Every line from the beginning of the records below up to the one holding "Delivery Information (53, 2047)" should be quoted exactly; leave out the rest.

#### [DATA EXCERPTS]

----------

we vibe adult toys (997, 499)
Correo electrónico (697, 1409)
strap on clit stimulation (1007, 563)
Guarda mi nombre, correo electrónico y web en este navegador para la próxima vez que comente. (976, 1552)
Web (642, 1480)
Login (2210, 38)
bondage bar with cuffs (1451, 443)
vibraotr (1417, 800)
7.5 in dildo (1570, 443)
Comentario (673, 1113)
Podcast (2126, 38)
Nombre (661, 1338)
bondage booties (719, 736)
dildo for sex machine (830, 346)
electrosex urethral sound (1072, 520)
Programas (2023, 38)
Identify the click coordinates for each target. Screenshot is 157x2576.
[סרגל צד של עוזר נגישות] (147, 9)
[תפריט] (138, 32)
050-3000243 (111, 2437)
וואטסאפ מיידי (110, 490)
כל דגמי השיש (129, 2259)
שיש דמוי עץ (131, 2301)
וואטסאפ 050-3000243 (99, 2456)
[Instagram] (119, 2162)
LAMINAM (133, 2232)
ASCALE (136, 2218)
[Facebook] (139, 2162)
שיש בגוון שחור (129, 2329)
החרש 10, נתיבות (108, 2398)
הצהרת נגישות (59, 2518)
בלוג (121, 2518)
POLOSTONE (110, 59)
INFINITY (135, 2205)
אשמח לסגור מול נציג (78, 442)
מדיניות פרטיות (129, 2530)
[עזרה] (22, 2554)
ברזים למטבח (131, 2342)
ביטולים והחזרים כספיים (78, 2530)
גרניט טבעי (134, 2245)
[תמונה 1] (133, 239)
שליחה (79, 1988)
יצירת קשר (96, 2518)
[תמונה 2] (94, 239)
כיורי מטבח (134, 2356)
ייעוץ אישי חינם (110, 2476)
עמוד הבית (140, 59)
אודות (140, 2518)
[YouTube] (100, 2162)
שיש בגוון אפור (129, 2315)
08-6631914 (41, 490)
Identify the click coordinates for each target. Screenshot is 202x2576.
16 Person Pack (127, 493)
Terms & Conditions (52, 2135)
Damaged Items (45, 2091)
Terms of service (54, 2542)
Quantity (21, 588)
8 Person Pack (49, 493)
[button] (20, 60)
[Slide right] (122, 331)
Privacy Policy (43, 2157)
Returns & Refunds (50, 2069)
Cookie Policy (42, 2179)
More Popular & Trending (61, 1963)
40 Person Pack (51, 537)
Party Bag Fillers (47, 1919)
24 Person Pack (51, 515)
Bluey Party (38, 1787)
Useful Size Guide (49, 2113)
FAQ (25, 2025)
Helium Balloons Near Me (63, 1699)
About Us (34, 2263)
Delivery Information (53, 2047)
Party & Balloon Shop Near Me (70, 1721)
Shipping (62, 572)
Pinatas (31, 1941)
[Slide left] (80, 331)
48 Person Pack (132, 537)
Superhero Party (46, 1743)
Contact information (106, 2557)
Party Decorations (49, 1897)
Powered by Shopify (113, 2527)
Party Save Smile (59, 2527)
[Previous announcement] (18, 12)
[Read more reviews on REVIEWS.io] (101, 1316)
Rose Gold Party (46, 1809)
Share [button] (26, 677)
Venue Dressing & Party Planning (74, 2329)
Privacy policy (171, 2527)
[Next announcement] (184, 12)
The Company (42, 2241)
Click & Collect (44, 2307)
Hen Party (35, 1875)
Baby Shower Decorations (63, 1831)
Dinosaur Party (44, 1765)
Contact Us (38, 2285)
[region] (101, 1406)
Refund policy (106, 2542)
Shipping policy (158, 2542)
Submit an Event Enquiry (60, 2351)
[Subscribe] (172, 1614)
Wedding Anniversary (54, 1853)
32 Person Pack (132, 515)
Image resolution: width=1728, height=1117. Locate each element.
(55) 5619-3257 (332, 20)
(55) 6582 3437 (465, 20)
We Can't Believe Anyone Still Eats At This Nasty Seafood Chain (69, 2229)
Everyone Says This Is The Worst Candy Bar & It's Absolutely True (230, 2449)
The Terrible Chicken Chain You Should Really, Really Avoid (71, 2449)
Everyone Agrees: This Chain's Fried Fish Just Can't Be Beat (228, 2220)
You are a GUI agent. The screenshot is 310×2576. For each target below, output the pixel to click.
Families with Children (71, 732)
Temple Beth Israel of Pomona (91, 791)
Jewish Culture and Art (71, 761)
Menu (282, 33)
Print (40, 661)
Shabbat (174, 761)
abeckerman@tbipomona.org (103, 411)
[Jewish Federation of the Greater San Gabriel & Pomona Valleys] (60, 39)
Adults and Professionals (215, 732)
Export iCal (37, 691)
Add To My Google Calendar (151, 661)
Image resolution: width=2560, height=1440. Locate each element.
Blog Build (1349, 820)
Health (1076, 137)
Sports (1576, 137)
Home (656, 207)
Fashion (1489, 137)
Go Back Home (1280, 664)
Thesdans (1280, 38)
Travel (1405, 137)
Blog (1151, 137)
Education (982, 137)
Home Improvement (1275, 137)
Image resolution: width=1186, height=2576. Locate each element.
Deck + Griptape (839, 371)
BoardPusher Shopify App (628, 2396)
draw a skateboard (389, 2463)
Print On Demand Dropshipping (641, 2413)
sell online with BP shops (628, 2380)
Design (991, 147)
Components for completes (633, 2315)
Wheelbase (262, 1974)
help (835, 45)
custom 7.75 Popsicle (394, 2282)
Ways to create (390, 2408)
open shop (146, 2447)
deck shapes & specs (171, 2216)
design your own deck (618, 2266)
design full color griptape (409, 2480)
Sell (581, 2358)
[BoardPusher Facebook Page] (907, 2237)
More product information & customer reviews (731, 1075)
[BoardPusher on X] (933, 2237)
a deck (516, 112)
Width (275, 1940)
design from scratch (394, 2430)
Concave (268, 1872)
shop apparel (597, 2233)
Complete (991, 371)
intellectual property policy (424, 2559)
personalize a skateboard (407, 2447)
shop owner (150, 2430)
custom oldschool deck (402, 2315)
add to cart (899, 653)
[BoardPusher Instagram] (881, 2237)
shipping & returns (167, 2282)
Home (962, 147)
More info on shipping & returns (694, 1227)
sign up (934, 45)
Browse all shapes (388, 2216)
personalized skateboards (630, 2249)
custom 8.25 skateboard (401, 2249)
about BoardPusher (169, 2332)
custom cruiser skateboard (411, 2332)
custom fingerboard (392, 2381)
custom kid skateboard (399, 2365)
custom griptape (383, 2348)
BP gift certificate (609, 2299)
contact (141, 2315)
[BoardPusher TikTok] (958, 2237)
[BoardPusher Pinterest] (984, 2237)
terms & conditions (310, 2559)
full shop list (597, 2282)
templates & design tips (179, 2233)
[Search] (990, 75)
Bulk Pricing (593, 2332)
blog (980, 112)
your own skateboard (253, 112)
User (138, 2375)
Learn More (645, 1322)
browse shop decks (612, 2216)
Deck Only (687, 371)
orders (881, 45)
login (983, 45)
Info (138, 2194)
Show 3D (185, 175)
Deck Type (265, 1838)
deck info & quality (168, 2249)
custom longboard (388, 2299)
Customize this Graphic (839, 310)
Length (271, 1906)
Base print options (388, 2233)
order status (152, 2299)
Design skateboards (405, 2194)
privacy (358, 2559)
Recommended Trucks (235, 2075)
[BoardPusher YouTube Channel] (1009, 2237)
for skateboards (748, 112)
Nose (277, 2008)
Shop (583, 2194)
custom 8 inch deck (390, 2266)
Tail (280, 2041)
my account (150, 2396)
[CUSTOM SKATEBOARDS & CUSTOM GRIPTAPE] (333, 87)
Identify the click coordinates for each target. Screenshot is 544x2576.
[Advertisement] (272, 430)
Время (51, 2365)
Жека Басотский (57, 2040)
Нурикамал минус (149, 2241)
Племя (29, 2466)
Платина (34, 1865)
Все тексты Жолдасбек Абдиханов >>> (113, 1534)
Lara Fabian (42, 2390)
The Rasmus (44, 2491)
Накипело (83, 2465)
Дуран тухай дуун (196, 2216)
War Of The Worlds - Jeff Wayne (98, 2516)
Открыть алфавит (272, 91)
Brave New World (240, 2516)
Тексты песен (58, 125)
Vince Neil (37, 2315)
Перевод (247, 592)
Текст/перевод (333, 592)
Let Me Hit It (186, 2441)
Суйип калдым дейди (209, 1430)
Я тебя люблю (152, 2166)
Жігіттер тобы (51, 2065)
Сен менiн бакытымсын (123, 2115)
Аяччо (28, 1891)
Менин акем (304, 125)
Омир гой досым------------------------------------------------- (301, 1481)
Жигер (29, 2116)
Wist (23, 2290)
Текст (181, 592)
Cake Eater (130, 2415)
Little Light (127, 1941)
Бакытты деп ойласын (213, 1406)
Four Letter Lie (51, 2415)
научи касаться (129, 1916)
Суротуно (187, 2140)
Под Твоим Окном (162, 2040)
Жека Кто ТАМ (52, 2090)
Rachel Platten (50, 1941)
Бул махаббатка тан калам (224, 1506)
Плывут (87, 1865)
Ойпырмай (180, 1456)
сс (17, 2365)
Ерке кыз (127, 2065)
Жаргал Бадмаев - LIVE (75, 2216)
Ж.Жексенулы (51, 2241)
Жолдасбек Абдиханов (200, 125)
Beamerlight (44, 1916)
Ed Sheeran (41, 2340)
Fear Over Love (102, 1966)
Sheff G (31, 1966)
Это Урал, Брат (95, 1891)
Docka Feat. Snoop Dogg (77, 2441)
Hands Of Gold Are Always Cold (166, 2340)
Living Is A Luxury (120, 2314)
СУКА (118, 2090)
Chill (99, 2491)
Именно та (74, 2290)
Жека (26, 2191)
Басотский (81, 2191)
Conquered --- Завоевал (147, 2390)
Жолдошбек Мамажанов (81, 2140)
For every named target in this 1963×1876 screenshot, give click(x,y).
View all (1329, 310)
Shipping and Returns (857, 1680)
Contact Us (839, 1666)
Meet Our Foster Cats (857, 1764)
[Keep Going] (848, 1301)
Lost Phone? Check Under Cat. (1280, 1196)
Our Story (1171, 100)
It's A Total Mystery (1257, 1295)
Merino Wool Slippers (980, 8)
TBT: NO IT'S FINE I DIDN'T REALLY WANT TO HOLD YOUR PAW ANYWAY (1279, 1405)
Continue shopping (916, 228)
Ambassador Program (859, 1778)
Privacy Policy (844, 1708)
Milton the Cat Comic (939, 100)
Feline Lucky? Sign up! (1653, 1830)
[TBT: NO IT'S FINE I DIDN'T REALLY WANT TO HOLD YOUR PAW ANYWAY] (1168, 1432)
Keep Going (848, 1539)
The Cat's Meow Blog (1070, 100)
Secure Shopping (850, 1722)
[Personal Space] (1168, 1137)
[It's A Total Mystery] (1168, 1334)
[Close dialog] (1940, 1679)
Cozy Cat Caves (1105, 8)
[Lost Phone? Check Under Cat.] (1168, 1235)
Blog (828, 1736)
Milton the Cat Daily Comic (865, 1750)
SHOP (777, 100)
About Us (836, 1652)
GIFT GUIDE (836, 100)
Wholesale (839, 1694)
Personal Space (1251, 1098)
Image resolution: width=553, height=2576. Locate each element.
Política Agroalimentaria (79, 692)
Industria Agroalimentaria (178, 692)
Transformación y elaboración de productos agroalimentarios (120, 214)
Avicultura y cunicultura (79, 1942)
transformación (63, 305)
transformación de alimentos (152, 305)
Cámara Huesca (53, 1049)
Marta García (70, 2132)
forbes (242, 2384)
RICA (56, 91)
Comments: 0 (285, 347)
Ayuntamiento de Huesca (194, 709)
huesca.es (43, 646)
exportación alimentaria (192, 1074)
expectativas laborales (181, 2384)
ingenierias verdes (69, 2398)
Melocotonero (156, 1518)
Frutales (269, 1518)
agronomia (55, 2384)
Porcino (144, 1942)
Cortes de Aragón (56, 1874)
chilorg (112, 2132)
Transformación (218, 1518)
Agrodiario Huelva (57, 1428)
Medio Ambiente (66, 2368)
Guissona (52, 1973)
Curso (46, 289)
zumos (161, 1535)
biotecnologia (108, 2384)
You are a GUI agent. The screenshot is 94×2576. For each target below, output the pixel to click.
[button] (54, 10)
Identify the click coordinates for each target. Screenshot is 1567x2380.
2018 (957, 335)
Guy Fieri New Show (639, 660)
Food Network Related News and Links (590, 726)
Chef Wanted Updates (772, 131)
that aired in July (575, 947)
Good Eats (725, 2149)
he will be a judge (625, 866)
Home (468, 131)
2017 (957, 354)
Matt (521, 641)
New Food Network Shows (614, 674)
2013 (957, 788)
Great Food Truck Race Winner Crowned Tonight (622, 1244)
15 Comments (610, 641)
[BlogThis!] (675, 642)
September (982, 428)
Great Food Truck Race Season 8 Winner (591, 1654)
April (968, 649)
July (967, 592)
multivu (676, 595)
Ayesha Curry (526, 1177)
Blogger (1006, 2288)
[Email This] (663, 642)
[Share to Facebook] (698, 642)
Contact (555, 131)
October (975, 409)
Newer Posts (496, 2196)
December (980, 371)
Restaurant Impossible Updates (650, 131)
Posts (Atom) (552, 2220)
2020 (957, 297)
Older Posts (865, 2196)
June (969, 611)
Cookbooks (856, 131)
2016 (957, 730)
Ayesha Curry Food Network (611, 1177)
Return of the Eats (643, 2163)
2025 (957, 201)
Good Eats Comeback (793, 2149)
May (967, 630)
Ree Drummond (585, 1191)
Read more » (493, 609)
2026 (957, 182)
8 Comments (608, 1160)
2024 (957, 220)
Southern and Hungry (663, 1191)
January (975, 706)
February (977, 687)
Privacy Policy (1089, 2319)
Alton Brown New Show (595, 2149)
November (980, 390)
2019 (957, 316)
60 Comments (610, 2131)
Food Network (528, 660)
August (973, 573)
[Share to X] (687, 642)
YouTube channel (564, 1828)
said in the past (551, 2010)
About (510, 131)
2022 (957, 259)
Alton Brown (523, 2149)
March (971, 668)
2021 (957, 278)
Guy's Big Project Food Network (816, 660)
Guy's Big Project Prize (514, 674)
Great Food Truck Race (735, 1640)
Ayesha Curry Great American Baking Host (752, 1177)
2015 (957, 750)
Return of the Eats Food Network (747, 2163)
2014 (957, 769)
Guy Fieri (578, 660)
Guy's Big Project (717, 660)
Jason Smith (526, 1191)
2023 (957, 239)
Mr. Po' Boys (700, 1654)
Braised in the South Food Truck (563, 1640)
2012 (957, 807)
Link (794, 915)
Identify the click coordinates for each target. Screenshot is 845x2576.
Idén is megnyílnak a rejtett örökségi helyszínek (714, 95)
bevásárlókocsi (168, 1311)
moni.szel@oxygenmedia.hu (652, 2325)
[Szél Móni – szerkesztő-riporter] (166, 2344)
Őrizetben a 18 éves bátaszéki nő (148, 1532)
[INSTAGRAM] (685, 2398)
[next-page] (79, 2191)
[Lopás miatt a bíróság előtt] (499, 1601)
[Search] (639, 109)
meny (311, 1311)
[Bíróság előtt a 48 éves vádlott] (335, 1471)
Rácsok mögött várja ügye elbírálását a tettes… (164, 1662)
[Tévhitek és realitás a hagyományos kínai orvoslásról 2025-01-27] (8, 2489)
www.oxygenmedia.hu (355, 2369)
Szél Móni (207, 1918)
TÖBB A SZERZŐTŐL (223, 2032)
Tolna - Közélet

----------

#### [SOLVED PROBLEM]
we vibe adult toys (997, 499)
Correo electrónico (697, 1409)
strap on clit stimulation (1007, 563)
Guarda mi nombre, correo electrónico y web en este navegador para la próxima vez que comente. (976, 1552)
Web (642, 1480)
Login (2210, 38)
bondage bar with cuffs (1451, 443)
vibraotr (1417, 800)
7.5 in dildo (1570, 443)
Comentario (673, 1113)
Podcast (2126, 38)
Nombre (661, 1338)
bondage booties (719, 736)
dildo for sex machine (830, 346)
electrosex urethral sound (1072, 520)
Programas (2023, 38)
Identify the click coordinates for each target. Screenshot is 157x2576.
[סרגל צד של עוזר נגישות] (147, 9)
[תפריט] (138, 32)
050-3000243 (111, 2437)
וואטסאפ מיידי (110, 490)
כל דגמי השיש (129, 2259)
שיש דמוי עץ (131, 2301)
וואטסאפ 050-3000243 (99, 2456)
[Instagram] (119, 2162)
LAMINAM (133, 2232)
ASCALE (136, 2218)
[Facebook] (139, 2162)
שיש בגוון שחור (129, 2329)
החרש 10, נתיבות (108, 2398)
הצהרת נגישות (59, 2518)
בלוג (121, 2518)
POLOSTONE (110, 59)
INFINITY (135, 2205)
אשמח לסגור מול נציג (78, 442)
מדיניות פרטיות (129, 2530)
[עזרה] (22, 2554)
ברזים למטבח (131, 2342)
ביטולים והחזרים כספיים (78, 2530)
גרניט טבעי (134, 2245)
[תמונה 1] (133, 239)
שליחה (79, 1988)
יצירת קשר (96, 2518)
[תמונה 2] (94, 239)
כיורי מטבח (134, 2356)
ייעוץ אישי חינם (110, 2476)
עמוד הבית (140, 59)
אודות (140, 2518)
[YouTube] (100, 2162)
שיש בגוון אפור (129, 2315)
08-6631914 (41, 490)
Identify the click coordinates for each target. Screenshot is 202x2576.
16 Person Pack (127, 493)
Terms & Conditions (52, 2135)
Damaged Items (45, 2091)
Terms of service (54, 2542)
Quantity (21, 588)
8 Person Pack (49, 493)
[button] (20, 60)
[Slide right] (122, 331)
Privacy Policy (43, 2157)
Returns & Refunds (50, 2069)
Cookie Policy (42, 2179)
More Popular & Trending (61, 1963)
40 Person Pack (51, 537)
Party Bag Fillers (47, 1919)
24 Person Pack (51, 515)
Bluey Party (38, 1787)
Useful Size Guide (49, 2113)
FAQ (25, 2025)
Helium Balloons Near Me (63, 1699)
About Us (34, 2263)
Delivery Information (53, 2047)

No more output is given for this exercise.